##### EXERCISE DATA #####
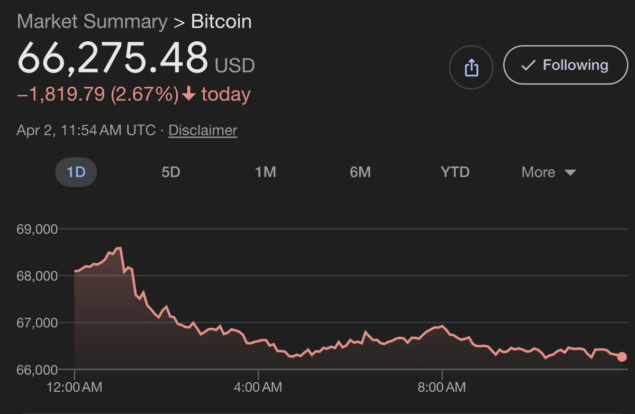Toggle the Following button off
This screenshot has width=635, height=414.
pos(565,65)
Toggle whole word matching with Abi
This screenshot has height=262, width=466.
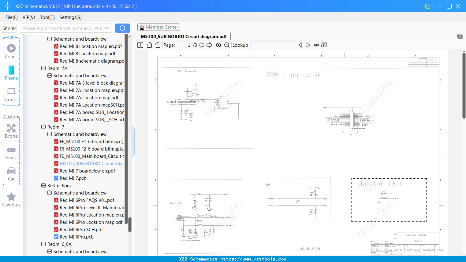tap(316, 45)
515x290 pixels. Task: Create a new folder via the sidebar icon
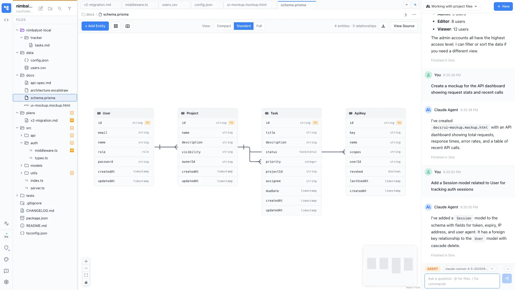click(x=50, y=8)
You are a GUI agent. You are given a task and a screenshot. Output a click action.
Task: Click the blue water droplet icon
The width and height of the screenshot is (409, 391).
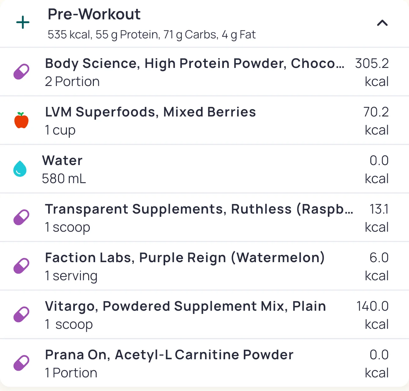tap(20, 169)
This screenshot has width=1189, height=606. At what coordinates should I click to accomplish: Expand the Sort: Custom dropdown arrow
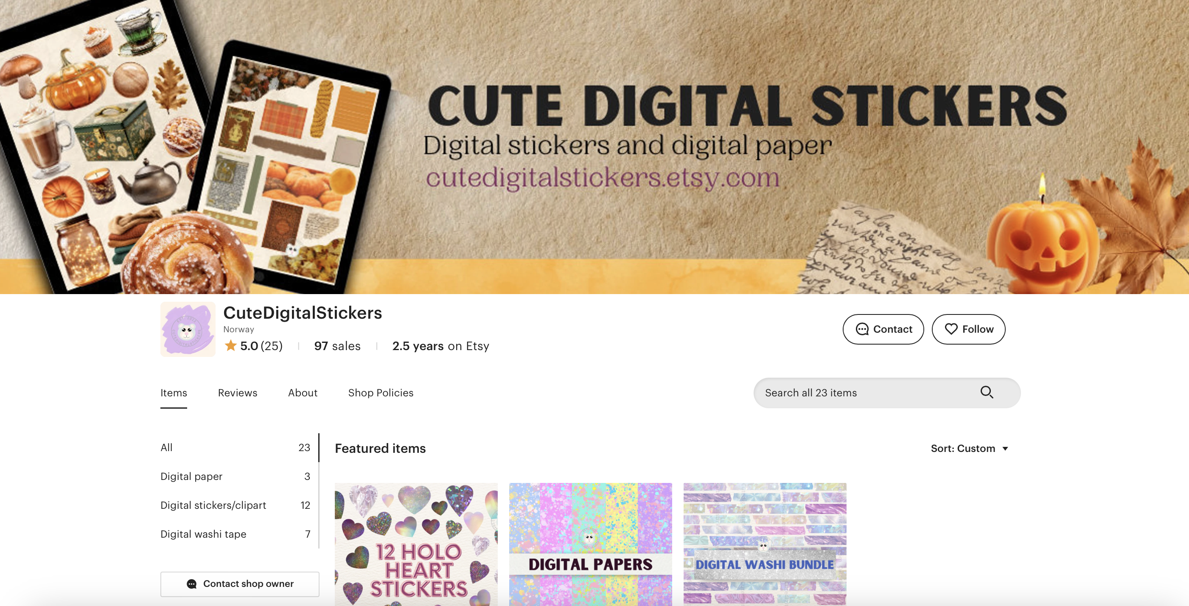(1005, 449)
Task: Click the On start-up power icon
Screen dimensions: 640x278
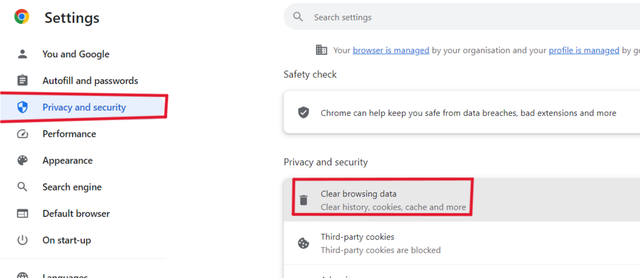Action: (23, 240)
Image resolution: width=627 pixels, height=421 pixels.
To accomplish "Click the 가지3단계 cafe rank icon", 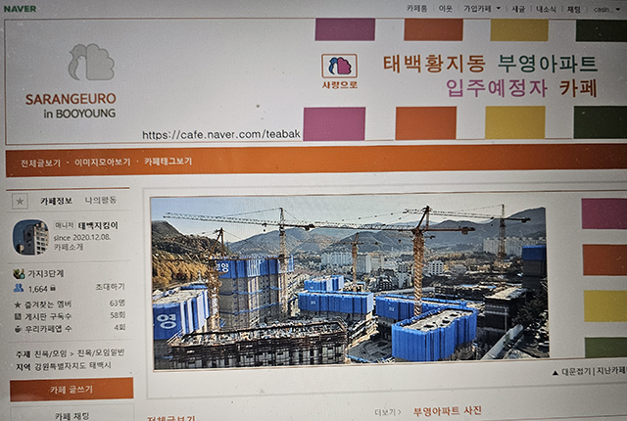I will (19, 273).
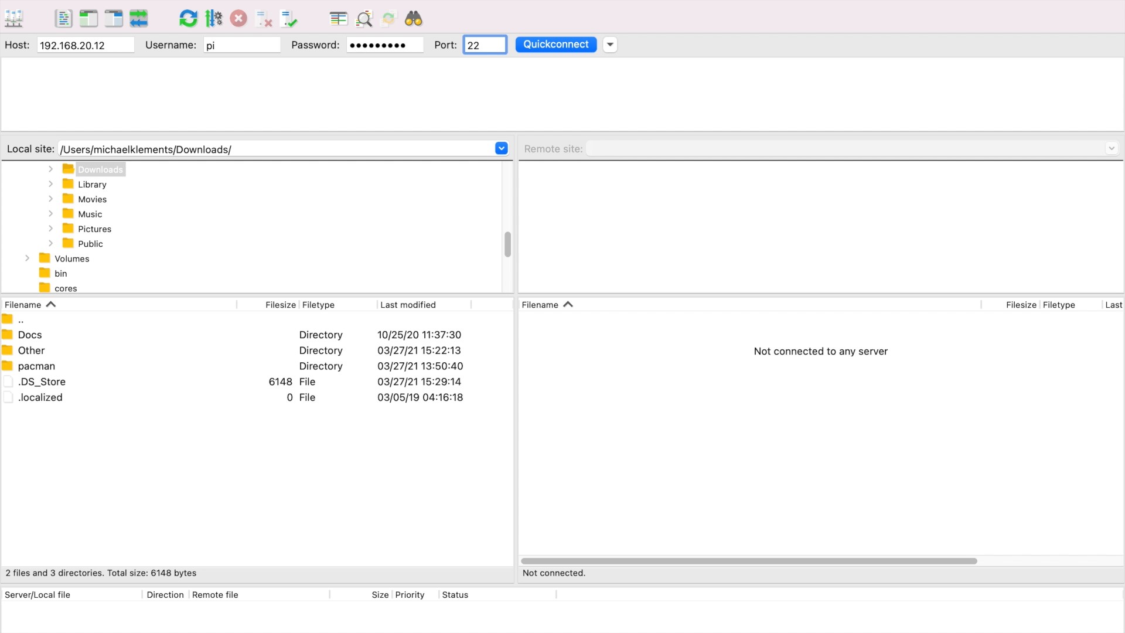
#####
WORK TO DO: Rewrite the listing starting at its beginning and ending at the line that contains "click(x=50, y=8)", with "folder" replaced by "directory" and nothing else changed. Leave the pictures out of your answer.

SOLUTION FOR THIS PROBLEM:
Toggle the Following button off
This screenshot has width=635, height=414.
pos(565,65)
Toggle whole word matching with Abi
This screenshot has height=262, width=466.
tap(316, 45)
515x290 pixels. Task: Create a new directory via the sidebar icon
click(x=50, y=8)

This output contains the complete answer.